Flamingo multi-cluster is a feature designed to visualize multiple Flux clusters in the Flamingo UI. We use ArgoCD cluster secrets to store cluster information for Flamingo multi-cluster support. To list clusters, use the following command:

flamingo list-clusters

To register a Kubernetes cluster with Flamingo, simply use the add-cluster command. For example, the following command adds the dev-1 cluster definition from the KUBECONFIG file, then overrides the server name and server address, and sets it to skip TLS verification.

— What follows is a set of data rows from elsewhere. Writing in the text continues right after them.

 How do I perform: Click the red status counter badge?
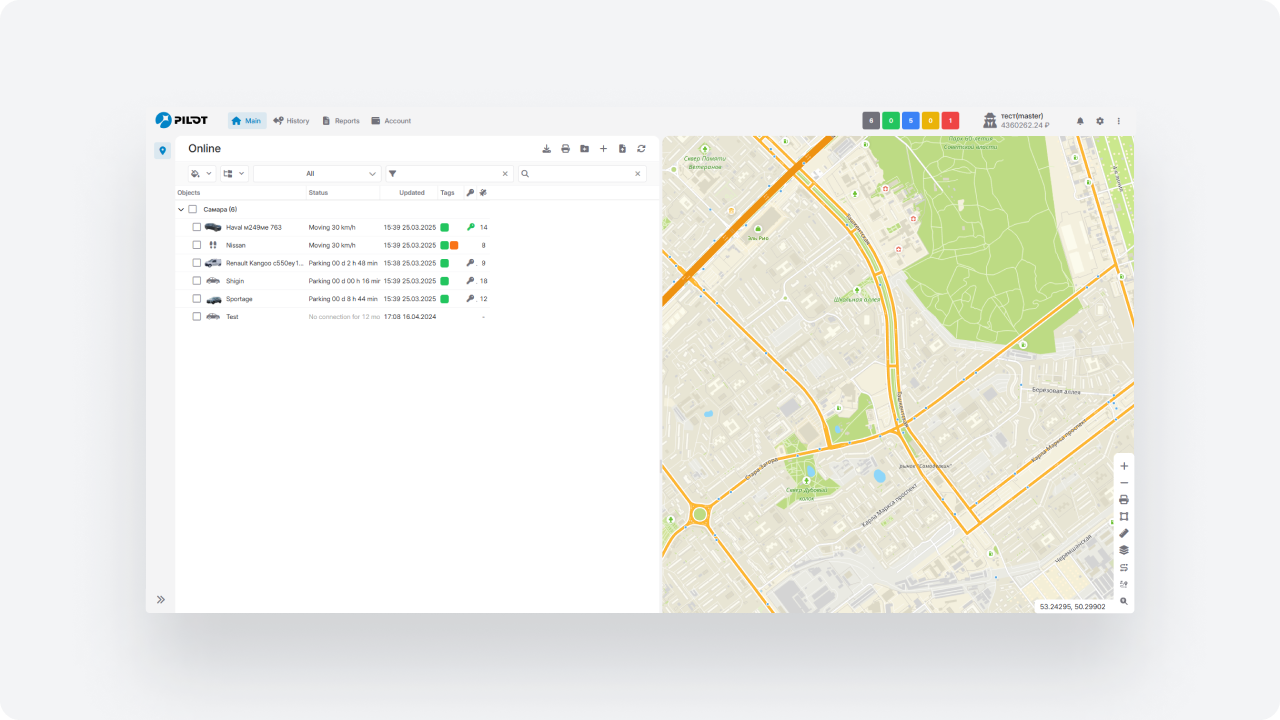coord(950,121)
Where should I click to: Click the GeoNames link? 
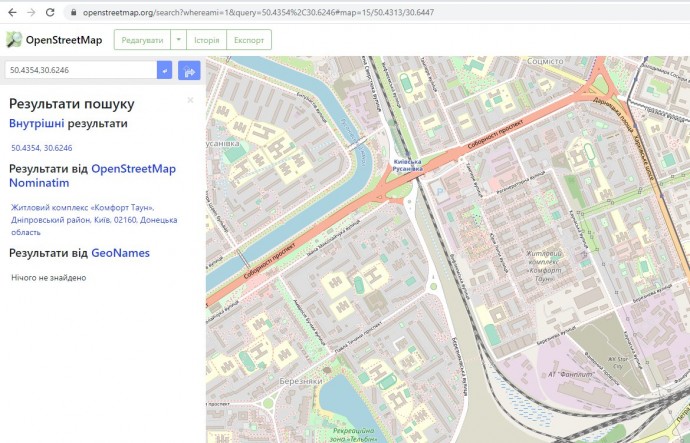120,253
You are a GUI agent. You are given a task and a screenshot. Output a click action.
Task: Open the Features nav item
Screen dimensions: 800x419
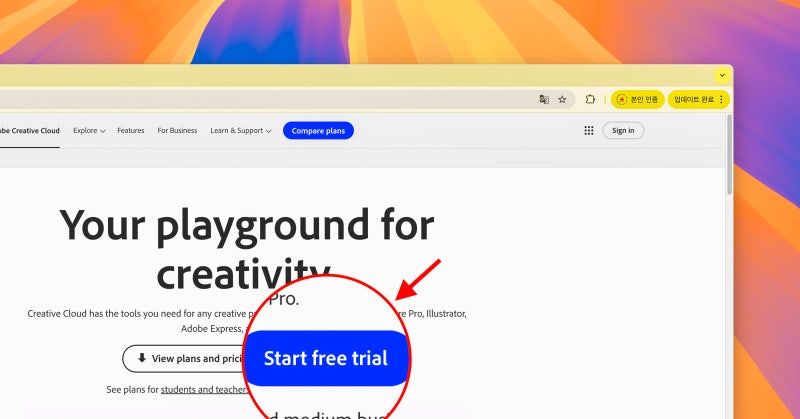(131, 131)
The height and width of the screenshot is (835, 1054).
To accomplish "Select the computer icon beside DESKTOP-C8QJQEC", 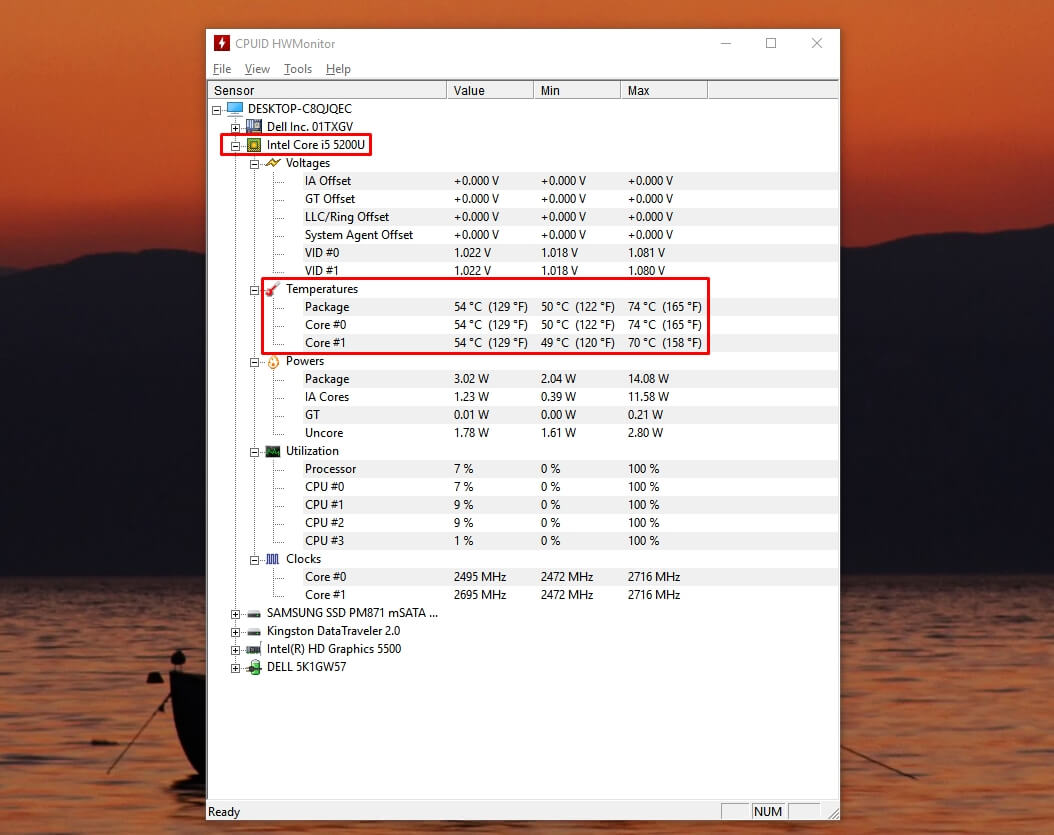I will pyautogui.click(x=234, y=108).
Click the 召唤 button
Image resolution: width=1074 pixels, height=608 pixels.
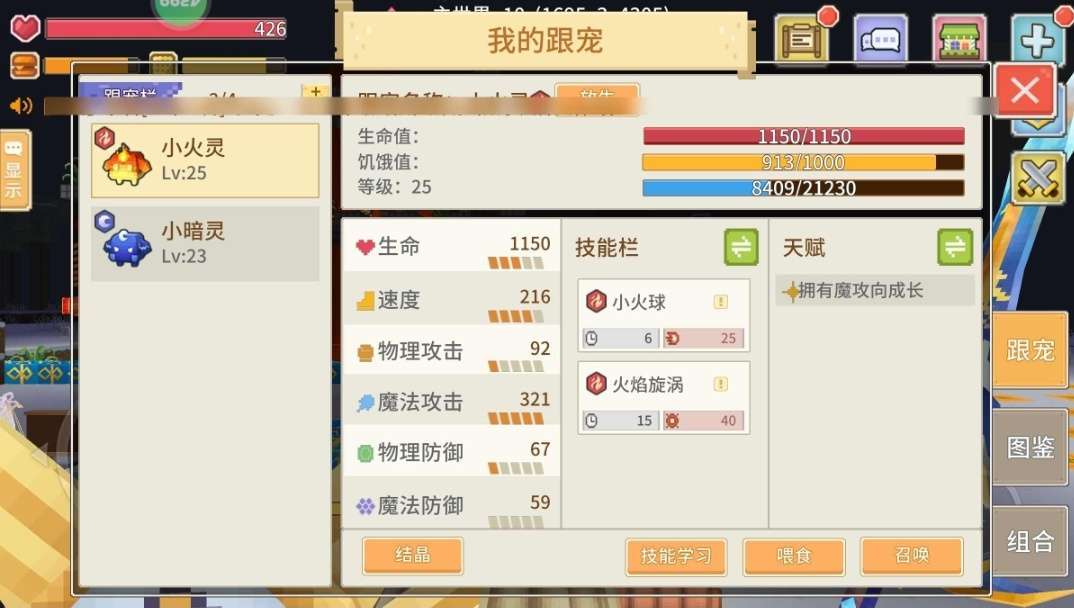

flamingo add-cluster dev-1 \
  --server-name=dev-1.vcluster-dev-1 \
  --server-addr=https://dev-1.vcluster-dev-1.svc \
  --insecure

This add-cluster command currently supports adding a cluster with static credentials, such as client certs and client keys (like Vclusters), but does not yet support authentication via KubeClient plugins. For clusters like EKS and others, you need to create cluster secrets manually.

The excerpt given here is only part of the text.